Op 13 november 1996 promoveerde aan de EUR de basisarts Schilder op Spontane regressie van Kanker: Een onderzoek naar de aard en oorzaken van psychologische veranderingen in de pre-regressionele periode. Promotor was de oprichter van het Helen Dowling Institute (HDI), Marco de Vries. Subsidie voor het onderzoek werd verstrekt door het HDI in Rotterdam.

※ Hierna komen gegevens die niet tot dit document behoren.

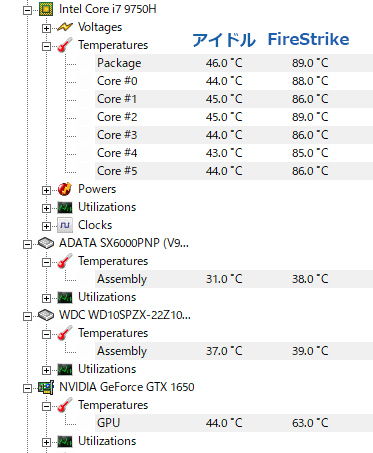Collapse the NVIDIA GeForce GTX 1650 tree
The width and height of the screenshot is (373, 453).
click(27, 388)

De onderzochte hypothese van dit onderzoek betrof het idee, dat spontane regressie van kanker (SRK) gevolg kan zijn van veranderingen in karakter of wijze van coping. De onderzoeker voerde diepgaande gesprekken met negen patiënten met een SRK, waarvan overigens drie later toch een recidief zouden krijgen. In een recensie van dit proefschrift schreven wij: ‘Wat kan de onbevooroordeelde lezer anders uit dit proefschrift concluderen, dan dat er geen enkele serieuze aanwijzing is gevonden dat er bij de zeer zeldzame gevallen waarin kanker schijnbaar spontaan geneest psychologische factoren een rol spelen? Het onderzoek kan in dat opzicht als mislukt beschouwd worden.’ (Actieblad tegen de Kwakzalverij, 1999(5):5-7 zie http://www.kwakzalverij.nl/268/Actieblad_tegen_de_Kwakzalverij_december_1999 ).
De auteur van het proefschrift formuleerde e.e.a. wat meer omfloerst (p.169): ‘Dit onderzoek staat geen algemene uitspraken toe over een mechanisme van verandering. (…) Een enigszins passend kernbegrip kan slechts in zeer abstracte termen worden gedaan en bevat de term ‘wezenlijk’. (…) Hooguit kan als veronderstelling worden geformuleerd dat de confrontatie met diagnose en prognose en besef van de situatie (‘awareness’) in een context van toegenomen verbondenheid (‘connectedness’) de kans heeft vergroot op desidentificatie – en daarmee op wezenlijke veranderingen in tot dan toe gangbare activiteiten en belevingen – en op toegang tot wezenlijke activiteiten en belevingen.’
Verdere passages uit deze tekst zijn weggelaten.